The story goes that one day, Saint Teresa of Avila was wheeling a cart across a bridge over the river. At one point along the bridge’s passage, a wheel of the cart got stuck in the planks, and Teresa had to wrestle the cart to get going again. In the struggle, the cart tipped over, and its entire contents spilled out and into the river. As she looked at all her stuff floating down the river, she said, “Well, God, if this is how you treat your friends, it’s no wonder you have so few of them!”
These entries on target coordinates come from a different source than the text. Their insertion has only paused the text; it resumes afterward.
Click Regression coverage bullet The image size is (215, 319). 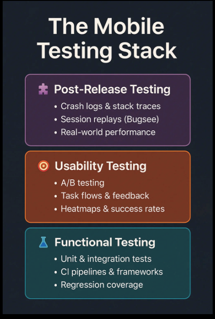point(102,285)
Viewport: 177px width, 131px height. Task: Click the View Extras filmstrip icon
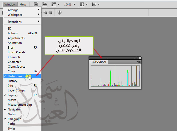tap(54, 5)
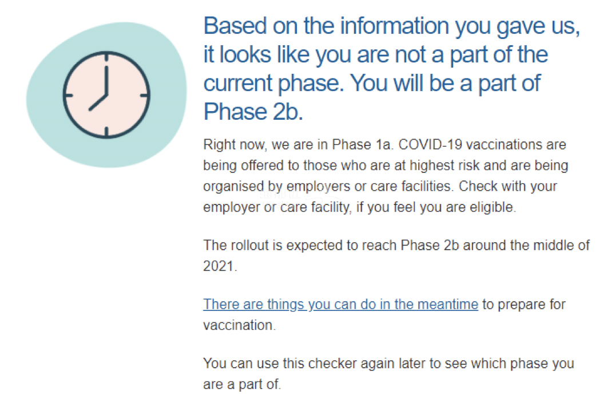Click the 'Based on the information' heading
This screenshot has height=394, width=603.
click(391, 69)
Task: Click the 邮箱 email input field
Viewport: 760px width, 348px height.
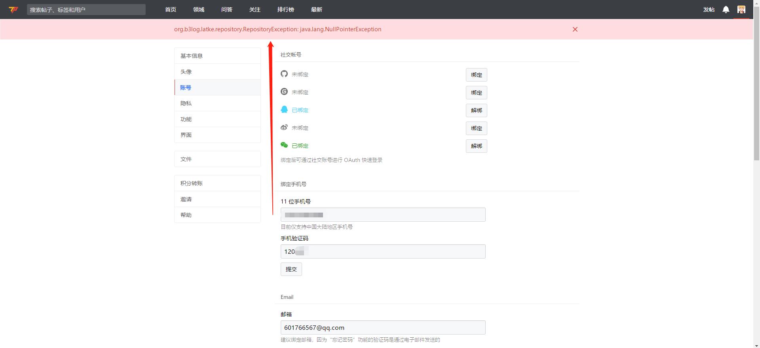Action: pyautogui.click(x=383, y=327)
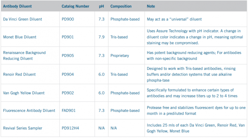
Task: Click the Assure Technology note for Monet Blue
Action: coord(194,37)
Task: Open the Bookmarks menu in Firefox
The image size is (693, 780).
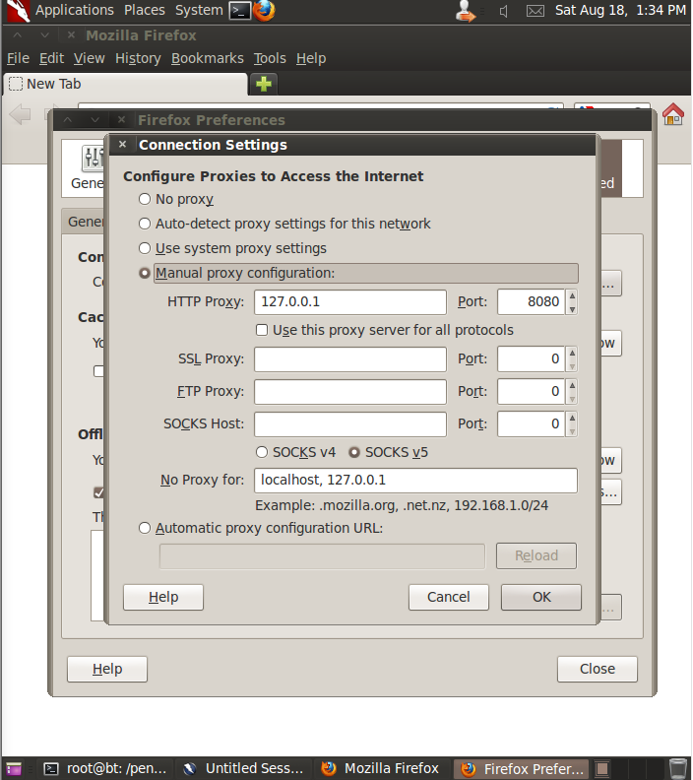Action: (x=207, y=58)
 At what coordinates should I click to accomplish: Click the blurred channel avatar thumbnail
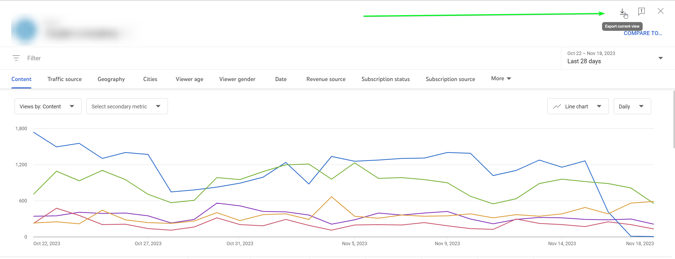[x=25, y=30]
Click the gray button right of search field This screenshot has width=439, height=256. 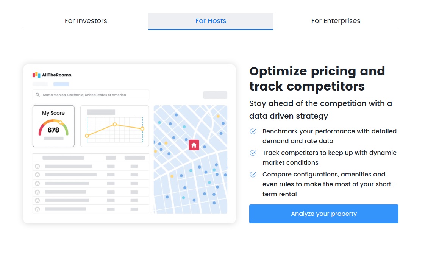(x=215, y=95)
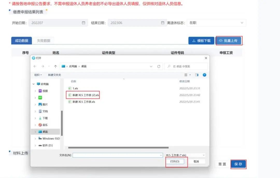Image resolution: width=280 pixels, height=178 pixels.
Task: Click the horizontal scrollbar in the file list
Action: click(117, 148)
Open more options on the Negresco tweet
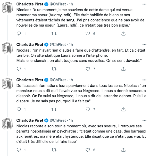150x156 pixels. (144, 80)
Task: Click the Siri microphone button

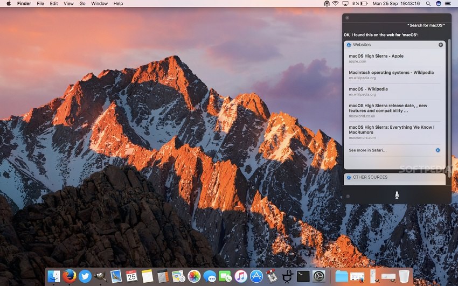Action: (x=397, y=195)
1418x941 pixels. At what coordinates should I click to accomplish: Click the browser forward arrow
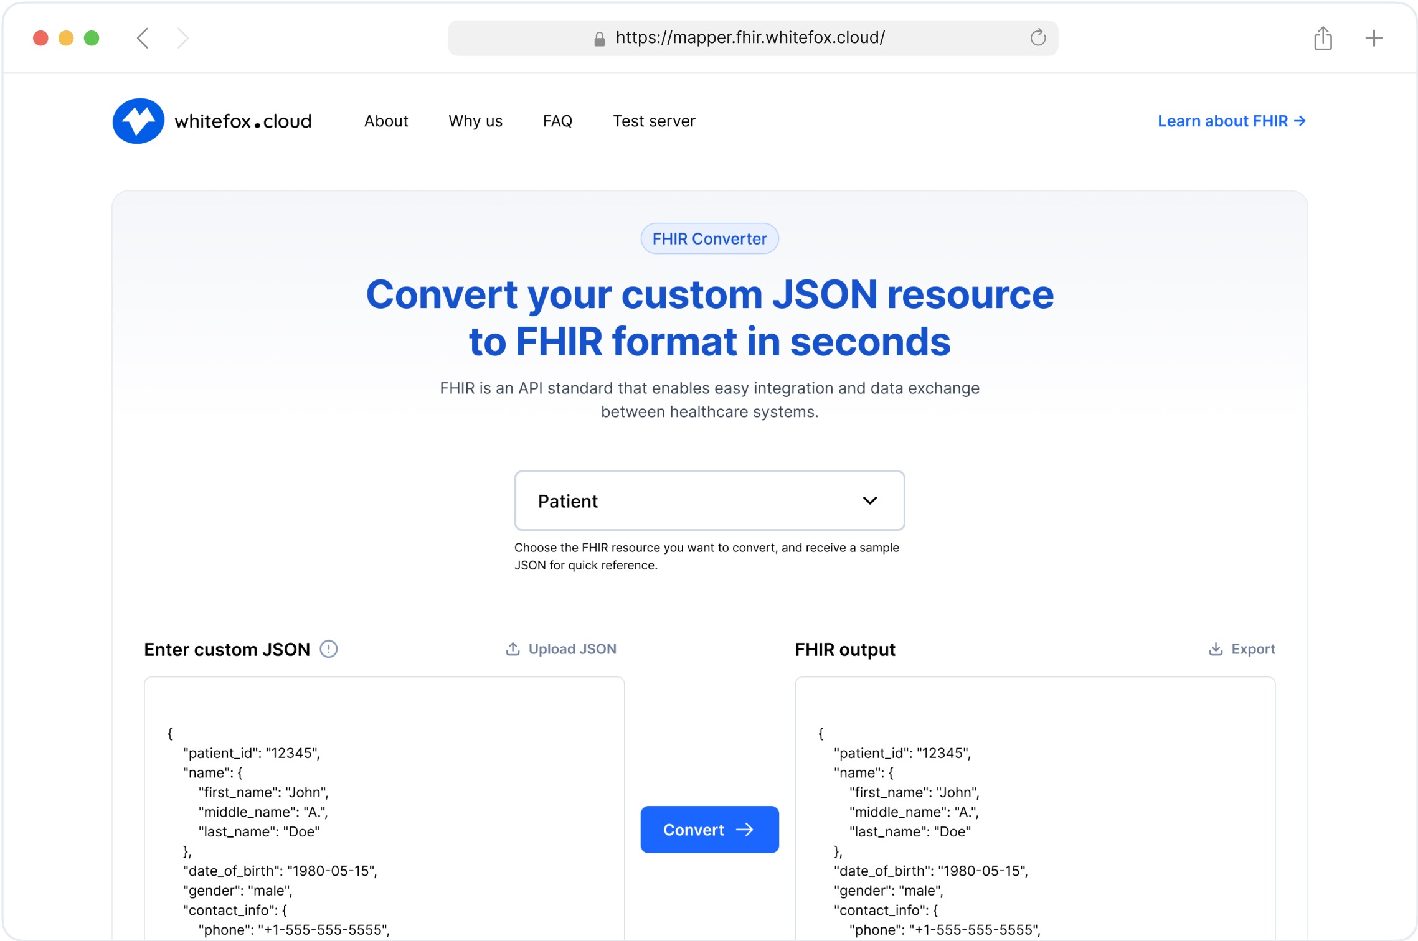tap(182, 38)
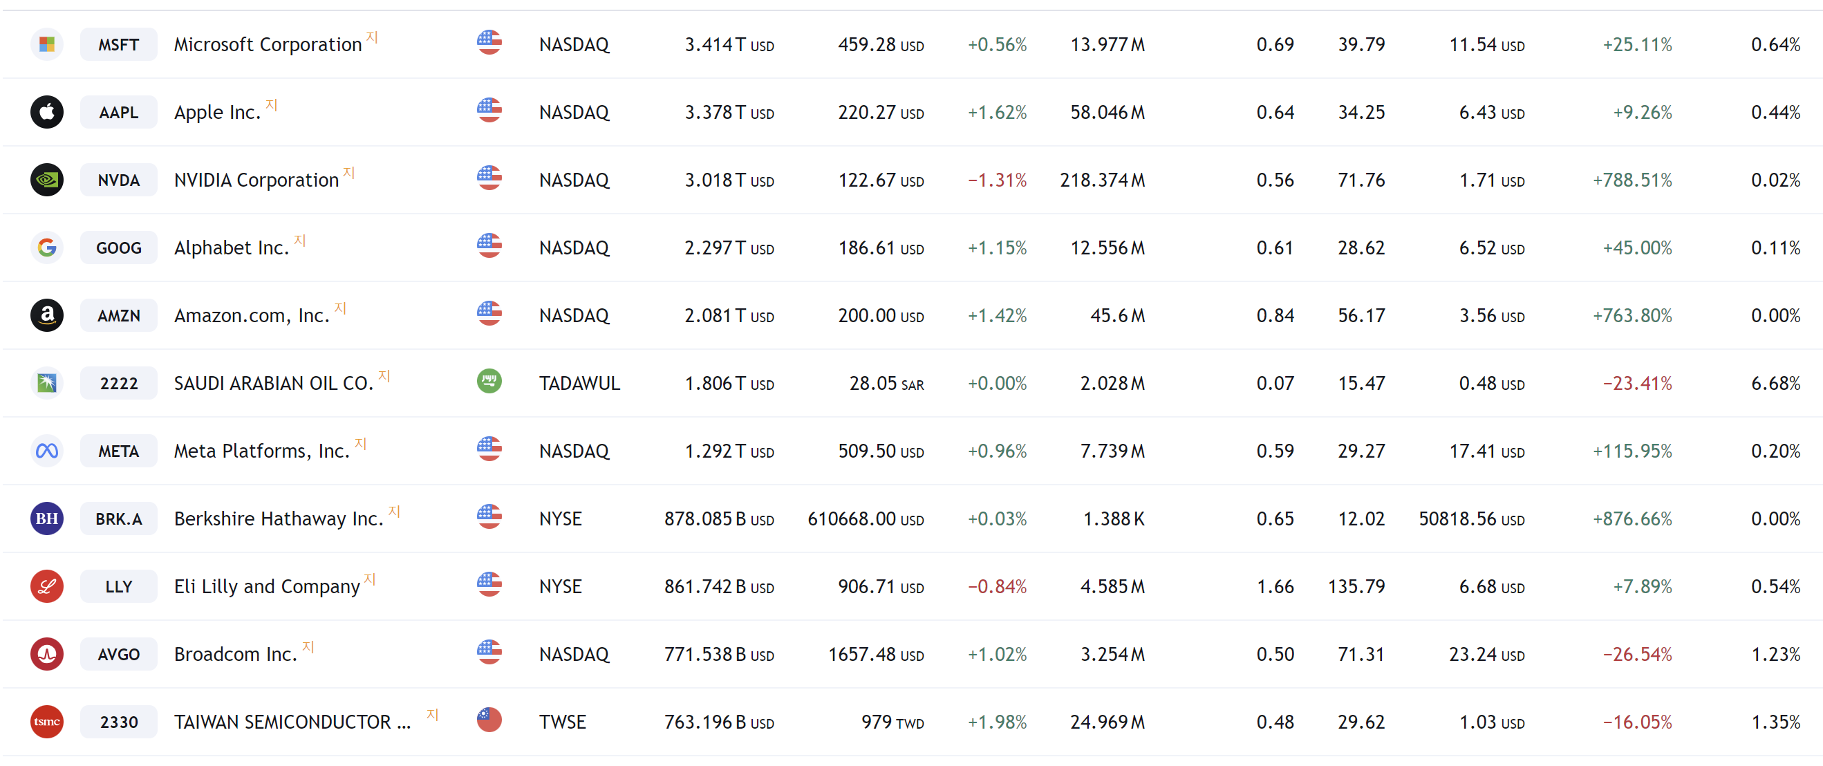The width and height of the screenshot is (1823, 766).
Task: Click the Microsoft logo icon
Action: click(x=47, y=45)
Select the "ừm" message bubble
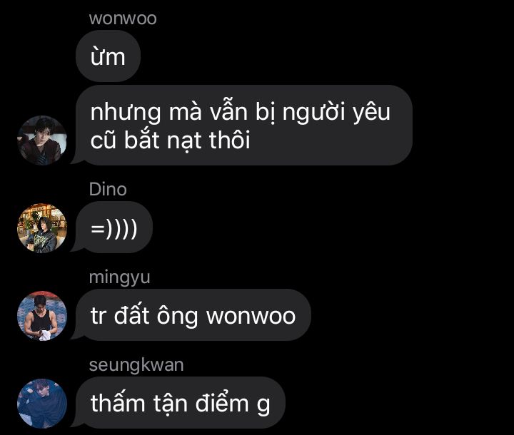514x435 pixels. pyautogui.click(x=109, y=56)
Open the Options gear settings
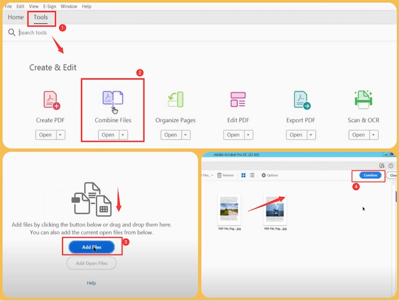 pyautogui.click(x=270, y=175)
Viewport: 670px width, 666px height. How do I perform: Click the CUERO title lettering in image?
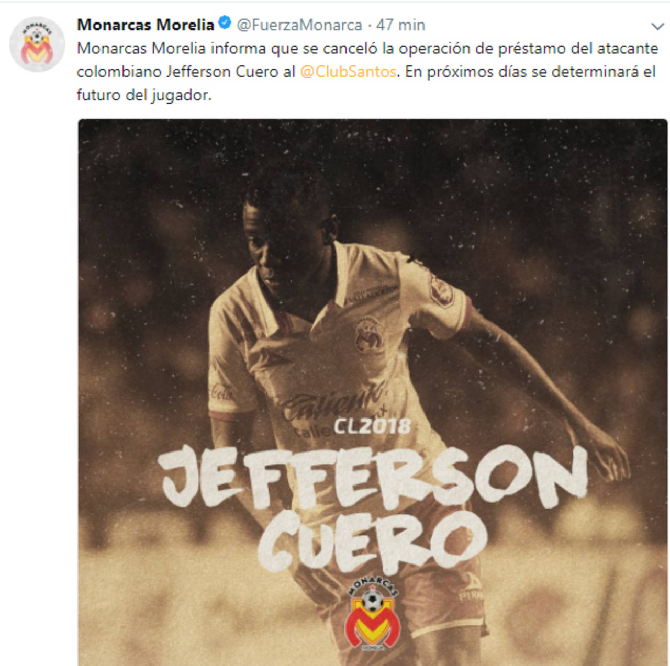coord(373,541)

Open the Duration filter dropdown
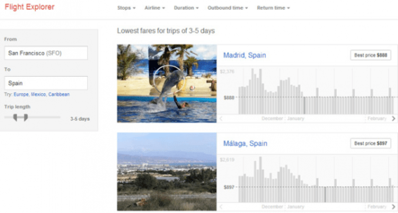(186, 8)
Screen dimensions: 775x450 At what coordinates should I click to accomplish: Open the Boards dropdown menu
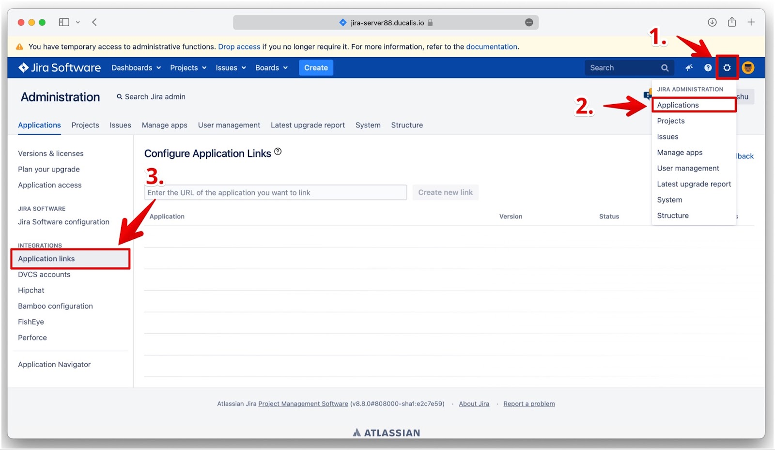point(270,68)
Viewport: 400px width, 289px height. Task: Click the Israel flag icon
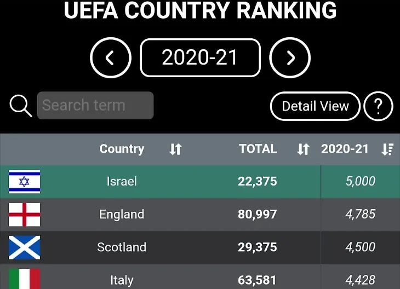coord(24,182)
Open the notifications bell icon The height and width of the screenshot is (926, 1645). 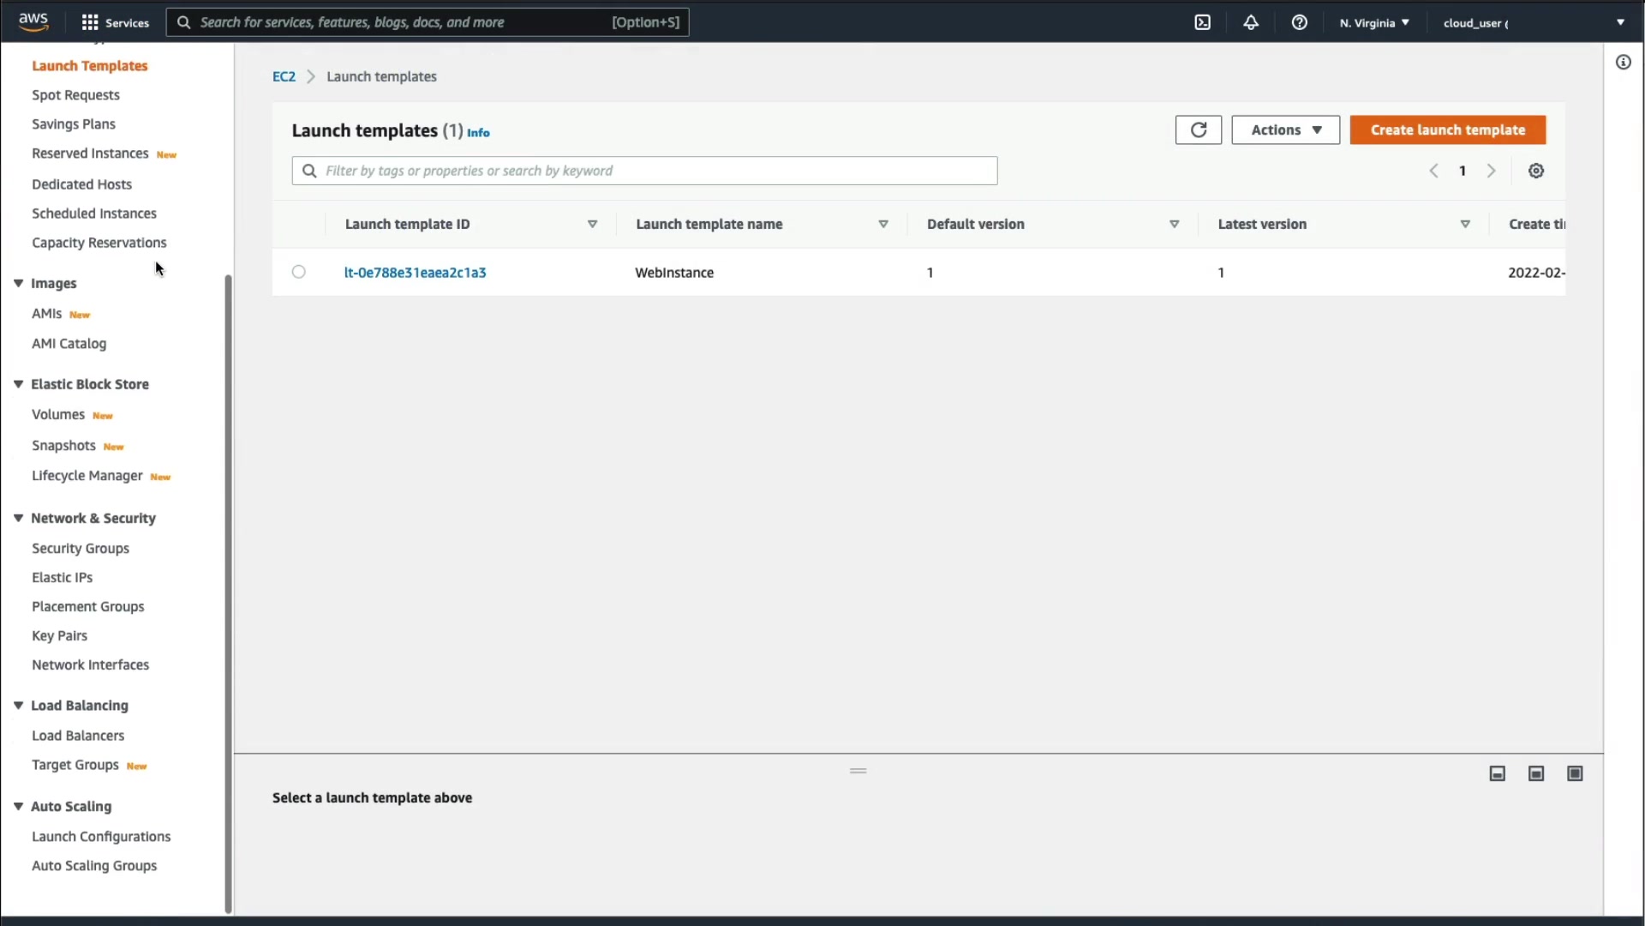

I am guessing that we have all had at least one time in our lives when we have felt like Saint Teresa in that moment. I confess that I have had a week like that: my mother was without power in her house from Sunday to late Thursday, my aunt has had to go to a nursing facility at least for a month, I have a friend of the family who is at the end of his life, we have had a number of funerals over the last couple of weeks, and the heat has certainly taken its toll on staff relations. So I can just imagine how Saint Teresa felt with all her stuff floating down the river.
Not that I’m Saint Teresa, mind you; I can only aspire to her level of holiness and her friendship with God that made such a conversation possible. But I know how an accumulation of nastiness can drain one’s reserve of faith. And it’s a great danger. Last week’s Gospel showed how the faith of two people led to great healing: Jairus’s daughter was resuscitated from the dead, and the woman with a hemorrhage was cured after twelve long years. But today’s Gospel shows us how a lack of faith prevented Jesus from doing much in the way of healing at all.
And so today, maybe we can take away two role models for having faith when it seems hard to do. Saint Paul struggled with a “thorn in the flesh” – whatever it was for him – and remained faithful. Saint Teresa grappled with the frustrations of daily living and remained a very holy woman. May they be our intercessors when our reserve of faith is waning and the heat of the day is overwhelming. And as the Psalmist models for us: may we be those who keep our eyes fixed on the Lord, pleading for his mercy.